Yesterday, a federal judge tossed out multiple lawsuits that progressive activist groups brought against ConocoPhillips’ Willow oil project in Alaska. Environmental groups claimed that Biden’s Interior Department violated the National Environmental Policy Act, the Naval Petroleum Reserves Production Act and the Alaska National Interest Lands Conservation Act by not considering “a reasonable range of alternatives.” Judge Sharon Gleason, an Obama appointee serving in the U.S. District Court for Alaska, also rejected arguments that the Interior Department failed to study greenhouse gas emissions from future oil developments near Willow. Judge Gleason noted that the environmental studies “appropriately analyzed the indirect and cumulative GHG emissions impacts” of the project.

Despite their loss in court, environmentalist groups criticized the decision, calling the approval of Willow ‘illegal.’ Interior Secretary Deb Haaland defended the project’s approval in July. Secretary Haaland went as far as to tell the Washington Post, “I’m not running this department for the progressives who want to keep it [oil] in the ground…This is for the whole country.”

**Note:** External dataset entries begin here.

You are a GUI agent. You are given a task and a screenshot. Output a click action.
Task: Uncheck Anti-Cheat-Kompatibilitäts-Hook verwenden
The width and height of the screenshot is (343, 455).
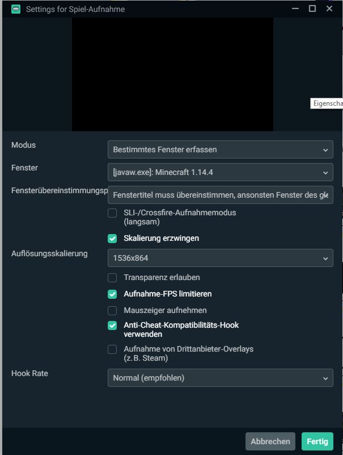(x=112, y=325)
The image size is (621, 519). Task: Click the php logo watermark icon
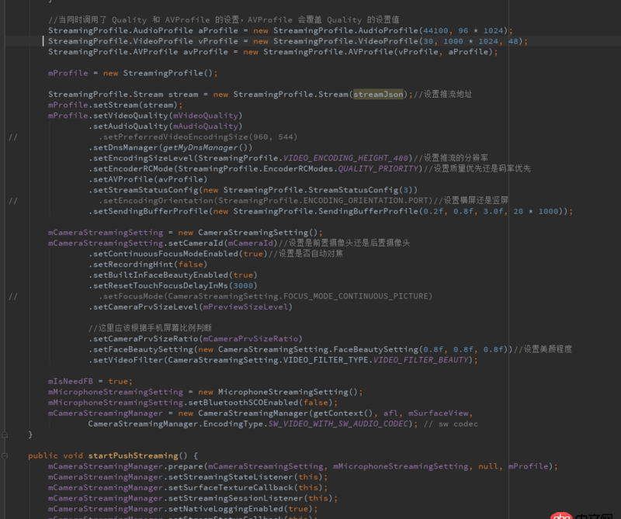click(561, 516)
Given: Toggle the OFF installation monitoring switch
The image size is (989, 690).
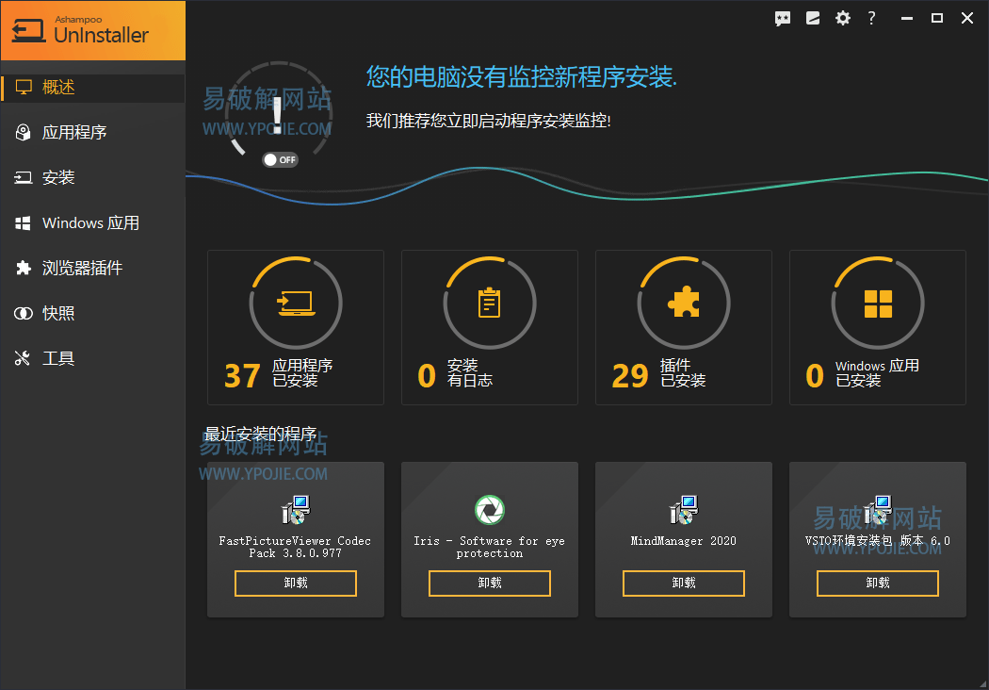Looking at the screenshot, I should [x=280, y=159].
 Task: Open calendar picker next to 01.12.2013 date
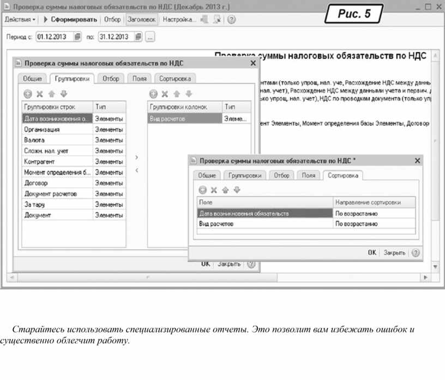click(77, 37)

It is refreshing to see federal decision makers take the long view with regards to our energy security and not cave to special interest groups. Despite assumptions from environmentalists that Secretary Haaland would advance their agenda, the head of Interior has displayed a commonsense vision for securing American energy independence, specifically as it relates to Willow. Projects such as this are vital for our domestic energy sector. Producing energy at home creates thousands of good paying jobs and endows millions of dollars in local and state tax revenues. Instead of turning to hostile nations such as Venezuela for our oil, the U.S. is better off producing that energy at home and having our own citizens’ benefit.